:: Data lines ::

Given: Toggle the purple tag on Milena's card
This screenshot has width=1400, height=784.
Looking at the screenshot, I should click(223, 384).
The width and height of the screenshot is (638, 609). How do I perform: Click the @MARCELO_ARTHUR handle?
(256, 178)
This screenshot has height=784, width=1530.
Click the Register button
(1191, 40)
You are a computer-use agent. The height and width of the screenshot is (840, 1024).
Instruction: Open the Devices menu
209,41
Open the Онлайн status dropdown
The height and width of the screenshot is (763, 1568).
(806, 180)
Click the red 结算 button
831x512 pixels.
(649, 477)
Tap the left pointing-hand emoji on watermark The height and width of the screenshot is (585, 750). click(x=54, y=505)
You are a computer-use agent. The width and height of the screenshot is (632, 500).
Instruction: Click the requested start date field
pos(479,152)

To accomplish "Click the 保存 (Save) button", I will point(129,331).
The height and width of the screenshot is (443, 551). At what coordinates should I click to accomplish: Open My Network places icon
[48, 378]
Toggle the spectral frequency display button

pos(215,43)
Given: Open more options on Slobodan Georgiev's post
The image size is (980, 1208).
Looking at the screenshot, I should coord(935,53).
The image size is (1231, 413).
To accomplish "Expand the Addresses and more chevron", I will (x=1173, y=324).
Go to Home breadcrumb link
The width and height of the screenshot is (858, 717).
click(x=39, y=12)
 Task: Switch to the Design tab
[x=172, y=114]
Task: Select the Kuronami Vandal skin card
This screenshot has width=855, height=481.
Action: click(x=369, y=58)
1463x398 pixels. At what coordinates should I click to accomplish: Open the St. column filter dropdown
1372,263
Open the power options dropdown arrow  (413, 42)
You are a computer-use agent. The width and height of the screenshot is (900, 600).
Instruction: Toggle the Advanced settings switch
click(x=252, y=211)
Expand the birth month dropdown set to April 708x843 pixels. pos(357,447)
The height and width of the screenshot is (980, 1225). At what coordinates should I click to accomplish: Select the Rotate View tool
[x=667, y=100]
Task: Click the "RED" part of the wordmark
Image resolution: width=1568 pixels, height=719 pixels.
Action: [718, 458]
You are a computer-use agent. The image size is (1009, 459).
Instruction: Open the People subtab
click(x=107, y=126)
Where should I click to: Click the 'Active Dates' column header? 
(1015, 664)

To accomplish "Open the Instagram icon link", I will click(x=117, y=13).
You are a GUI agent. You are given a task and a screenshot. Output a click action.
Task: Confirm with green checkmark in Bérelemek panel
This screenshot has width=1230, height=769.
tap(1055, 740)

:::

What is expected
Convert the lines from the one containing "is (900, 600)." through the end of the records, inclusive, into a Markdown table with two columns, Row and Line, where Row gives each line's sequential number and Line holds its text. Omit blank lines.

Result of the task
| Row | Line |
|---|---|
| 1 | You are a computer-use agent. The width and height of the screenshot is (900, 600). |
| 2 | Instruction: Toggle the Advanced settings switch |
| 3 | click(x=252, y=211) |
| 4 | Expand the birth month dropdown set to April 708x843 pixels. pos(357,447) |
| 5 | The height and width of the screenshot is (980, 1225). At what coordinates should I click to accomplish: Select the Rotate View tool |
| 6 | [x=667, y=100] |
| 7 | Task: Click the "RED" part of the wordmark |
| 8 | Image resolution: width=1568 pixels, height=719 pixels. |
| 9 | Action: [718, 458] |
| 10 | You are a computer-use agent. The image size is (1009, 459). |
| 11 | Instruction: Open the People subtab |
| 12 | click(x=107, y=126) |
| 13 | Where should I click to: Click the 'Active Dates' column header?  |
| 14 | (1015, 664) |
| 15 | To accomplish "Open the Instagram icon link", I will click(x=117, y=13). |
| 16 | You are a GUI agent. You are given a task and a screenshot. Output a click action. |
| 17 | Task: Confirm with green checkmark in Bérelemek panel |
| 18 | This screenshot has width=1230, height=769. |
| 19 | tap(1055, 740) |